I started off with a few problems on HackerRank and am now ‘graduating’ to the command line so I can keep track of my work a bit easier (in git of course). Have to say I am surprised at how easy it has been to pick it back up again. I was last using it years ago and it’s very similar. It’s slow rate of change was one of its big drawbacks to me but now I’m very grateful for that when picking it back up again. This is in stark contrast to something like Spark which has changed drastically in even the 9 months I have been learning it.
I started practice with a simple ‘repeated character substring’ problem (on github) and I made my first rookie mistake without even completing the canonical ‘Hello, World!’:
longest_repeated_str.java:4: error: cannot find symbol
public static void main(Array[] args) {
^
symbol: class Array
location: class Solution
1 error
I’ve gotten used to the Scala idiom of Array[String]
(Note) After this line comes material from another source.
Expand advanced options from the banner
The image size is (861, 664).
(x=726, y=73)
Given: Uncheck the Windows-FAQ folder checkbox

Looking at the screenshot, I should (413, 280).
way of declaring something similar. It wasn’t just that, I met a number of things that I had to be reacquainted with:
- The
%n
is the newline in aSystem.out.printf
function - The complexities of primitive types vs objects (e.g.
charAt()
returnschar
notCharacter
) - String comparisons
==
vs.equals
Despite the initial setbacks, this little adventure feels like a chance meeting with that old friend that I never really liked but is actually pretty fun!